Using machine learning on these datasets that contain input (gene) and output (health) will allow us to detect correlations and relationships that were unknown before.

We can use all this information to guide research or to predict health and detect diseases.

Segment-of-one care

Today care relies on averages that come from clinical trials. However, most people are not the average in some form. Being able to understand the genome of one particular patient might allow us to target the care exclusively to this one patient. This is the promise of precision medicine.

Molecular drivers of disease

Not so long ago, cancer was classified by organs. There war lung cancer, kidney cancer or breast cancer. Before molecular mechanisms were known, cancer could only be observed and accounted to the organ it befell.

With the advance in sequencing technology, we’ve gained a much more fine-grained picture of cancer on the molecular level. Each cancer now has an individual fingerprint.

It’s DNA and mutations affect the therapeutic choice much more than the organ that it hosts. The approach to choosing a therapy has fundamentally shifted!

Using this kind of information for actually driving decisions is only made possible through the advancements in algorithms and data processing.

Structural understanding

NGS is not only used to sequence the genome. It is also used on all other “OMs”, such as the microbiomed. One use case that I find particularly important is the transcription of the RNA.

In the cell different kinds of RNA directly reflect the gene expression. The RNA transcript represents the second layer of information.

In parallel to the genetic code for protein synthesis, a second layer of information is embedded in all RNA transcripts in the form of RNA structure. RNA structure influences practically every step in the gene expression program. However, the nature of most RNA structures or effects of sequence variation on structure are not known.

- RNA-Seq Blog

Through NGS it is now possible to determine the RNA structure directly across all RNA in the cell. This has revolutionised the whole field. Now scientists don’t need to model the structure by calculating e.g. the binding properties, they can simply measure it. This dramatically improves our understanding of what is going on in the cell.

Noninvasive Prenatal Testing

With NGS we can now analyse the blood of the mother in order to reliably determine genetic problems with the baby. Some of the baby’s DNA is circulating in the mother’s blood. This DNA is sequenced and can reveal problems in the DNA, such as Down Syndrom. The benefits over previous methods are that it can be done earlier and doesn’t put the developing baby at risk.

NGS: Next generation sequencing

Sequencing technology has dramatically improved and changed over the last decades. It was first developed in the 1970s by Frederick Sanger. This technology was applied to sequence the first human genome. There’s a really nice and explanation of first generation sequencing on Luke Jostins blog.

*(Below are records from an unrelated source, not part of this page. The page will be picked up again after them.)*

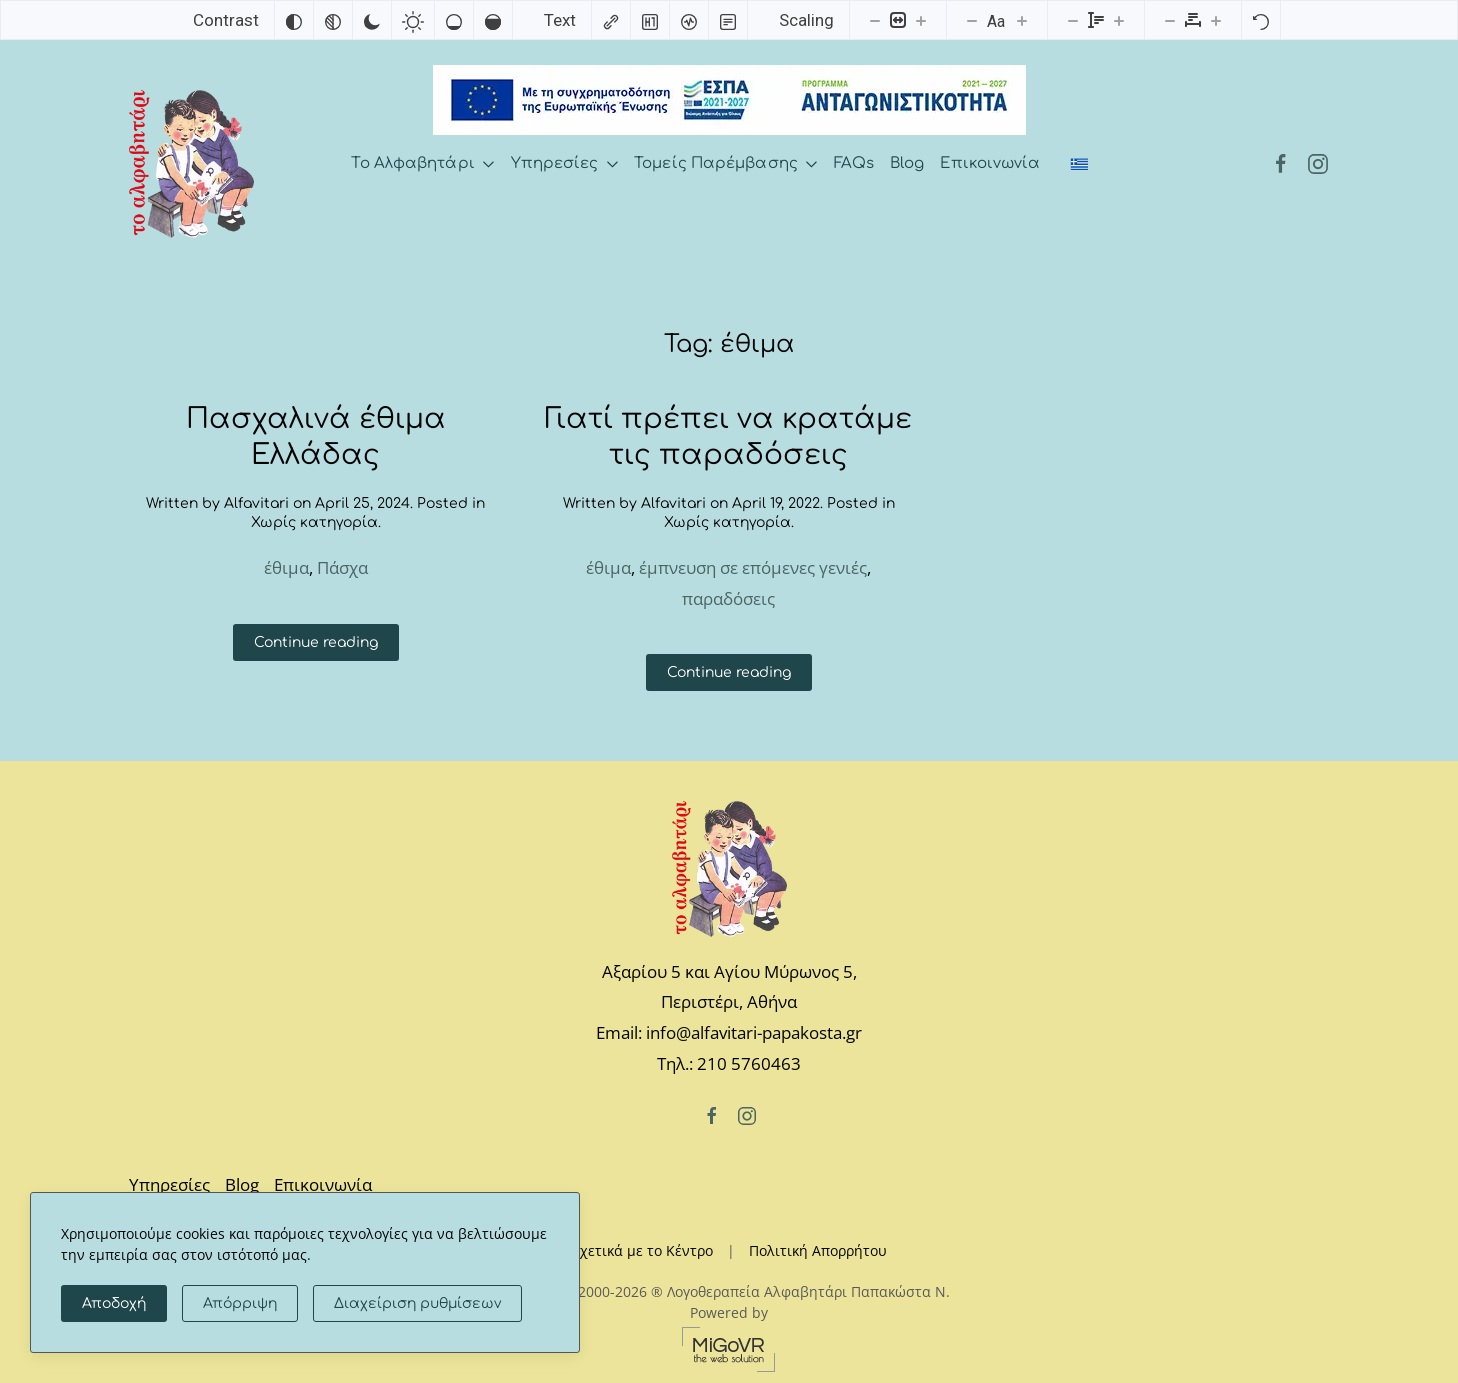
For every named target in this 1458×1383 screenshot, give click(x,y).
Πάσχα (342, 567)
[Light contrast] (413, 20)
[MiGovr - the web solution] (729, 1347)
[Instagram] (1318, 163)
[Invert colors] (294, 20)
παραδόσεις (728, 598)
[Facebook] (1281, 163)
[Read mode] (728, 20)
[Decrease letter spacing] (1170, 20)
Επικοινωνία (990, 163)
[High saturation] (493, 20)
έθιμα (286, 567)
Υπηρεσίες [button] (565, 163)
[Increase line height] (1119, 20)
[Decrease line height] (1073, 20)
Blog (907, 163)
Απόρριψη (240, 1303)
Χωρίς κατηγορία (314, 522)
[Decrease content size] (875, 20)
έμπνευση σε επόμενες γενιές (753, 567)
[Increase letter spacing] (1216, 20)
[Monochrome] (333, 20)
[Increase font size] (1022, 20)
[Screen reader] (689, 20)
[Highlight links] (611, 20)
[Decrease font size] (972, 20)
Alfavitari (256, 503)
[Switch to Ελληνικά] (1080, 164)
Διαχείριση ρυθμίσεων (417, 1303)
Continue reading (316, 642)
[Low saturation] (454, 20)
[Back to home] (191, 164)
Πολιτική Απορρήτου (818, 1250)
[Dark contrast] (372, 20)
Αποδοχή (114, 1303)
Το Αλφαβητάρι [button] (422, 163)
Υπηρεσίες (169, 1184)
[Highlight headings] (650, 20)
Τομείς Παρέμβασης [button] (725, 163)
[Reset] (1261, 20)
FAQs (854, 163)
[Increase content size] (921, 20)
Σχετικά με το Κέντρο (642, 1250)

Several different approaches to next generation sequencing exist. Their advantage is that they work much faster than the Sanger method. One way this speed improvement is achieved is by parallelisation. You can read up on several approaches in another nice blog post by Luke Jostens.

The latest step in NGS is single molecule sequencing. It works by observing the DNA polymerase while it works on the DNA strand nucleotide by nucleotide.

DNA arrays

DNA arrays were the intermediary step in genome sequencing until whole genome sequencing became viable. Companies such as 23andme use this kind of technology to provide genomic analysis.

Instead of sequencing all 3b base pairs, DNA arrays analyse genes in millions of pre-defined places. Chopped up DNA washes over a chip that contains thousands of pre-defined DNA sequences called probes. It then detects if a DNA fragment has bound to any of the probes.

This limited data collection makes this technology much more affordable. For instance 23andme claims to analyse hundreds of thousands of places in the DNA.